NEUROINFLAMMATION AND THE ROLE OF THE VAGUS NERVE. A growing body of evidence identifies neuroinflammation as a central mechanistic driver of post-infectious brain dysfunction. Histopathological studies have demonstrated viral RNA and inflammatory infiltrates in neural structures including the vagus nerve, indicating direct infection-mediated disruption of neuroimmune regulation (Woo et al., Acta Neuropathol 2023). The vagus nerve plays a dual role in this pathology. Through the inflammatory reflex (Andersson & Tracey, J Intern Med 2024), it constitutes the principal neural pathway by which the brain regulates systemic cytokine release: afferent signals carry peripheral inflammatory information to the nucleus tractus solitarius (NTS), and efferent cholinergic signals suppress macrophage activation. Disruption of this axis — through direct infection, inflammation, or chronic stress — initiates self-amplifying cycles of neuroinflammation and autonomic dysfunction. The structural properties of the vagus nerve — its partial myelination, high metabolic activity, and extensive inflammatory surface — make it a particularly vulnerable target in SARS-CoV-2 infection.

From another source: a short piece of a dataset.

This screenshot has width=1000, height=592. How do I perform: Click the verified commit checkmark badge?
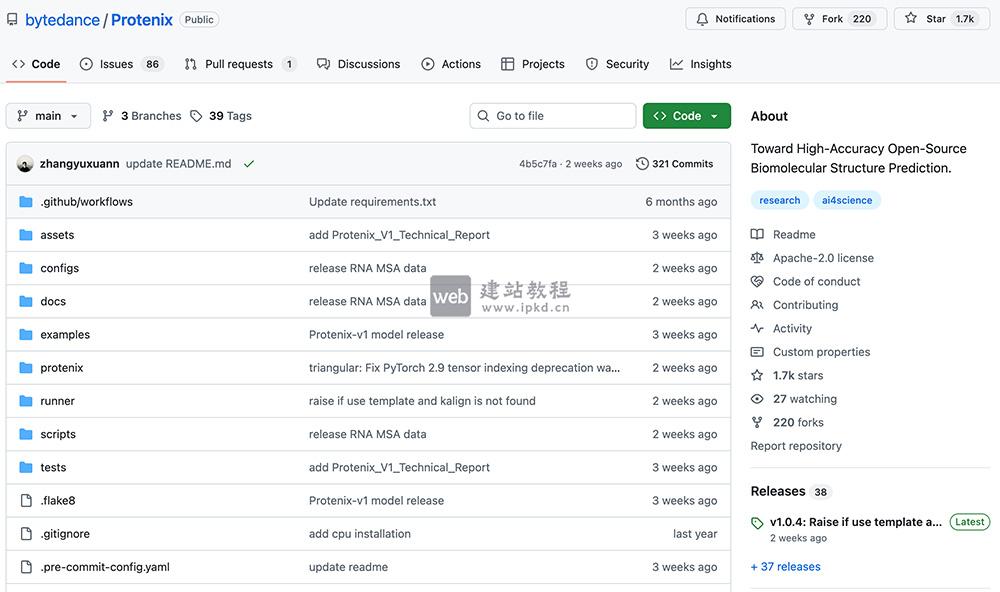click(x=247, y=163)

DIFFERENTIATING PATHOPHYSIOLOGY: LONG COVID VS. FIBROMYALGIA. Fibromyalgia provides a scientifically powerful comparator condition. It shares the symptom profile of Long COVID — chronic pain, fatigue, sleep disturbance, cognitive dysfunction — yet arises from non-infectious central sensitisation mechanisms characterised by sympathetic overactivation rather than post-infectious vagal impairment . Preliminary data from the ongoing BMBF-funded DATIPilot study (03DPS1256A) demonstrate that Long COVID and fibromyalgia exhibit distinct autonomic signatures: Long COVID is associated with parasympathetic (vagal) dysfunction and an increased very-high-frequency (vHF) component of heart rate variability (HRV), suggesting a pathological parasympathetic response to stress, along with heart rate values significantly above diastolic blood pressure — an expression of autonomic dysfunction. Fibromyalgia, in contrast, shows an increased sympathetic stress response (Thieme et al., J Pain 2015). Both conditions display diminished baroreflex sensitivity (BRS), but the underlying pathophysiology differs: in Long COVID, BRS reduction reflects vagal afferent damage; in fibromyalgia, it reflects learned sympathetic dominance from chronic stress.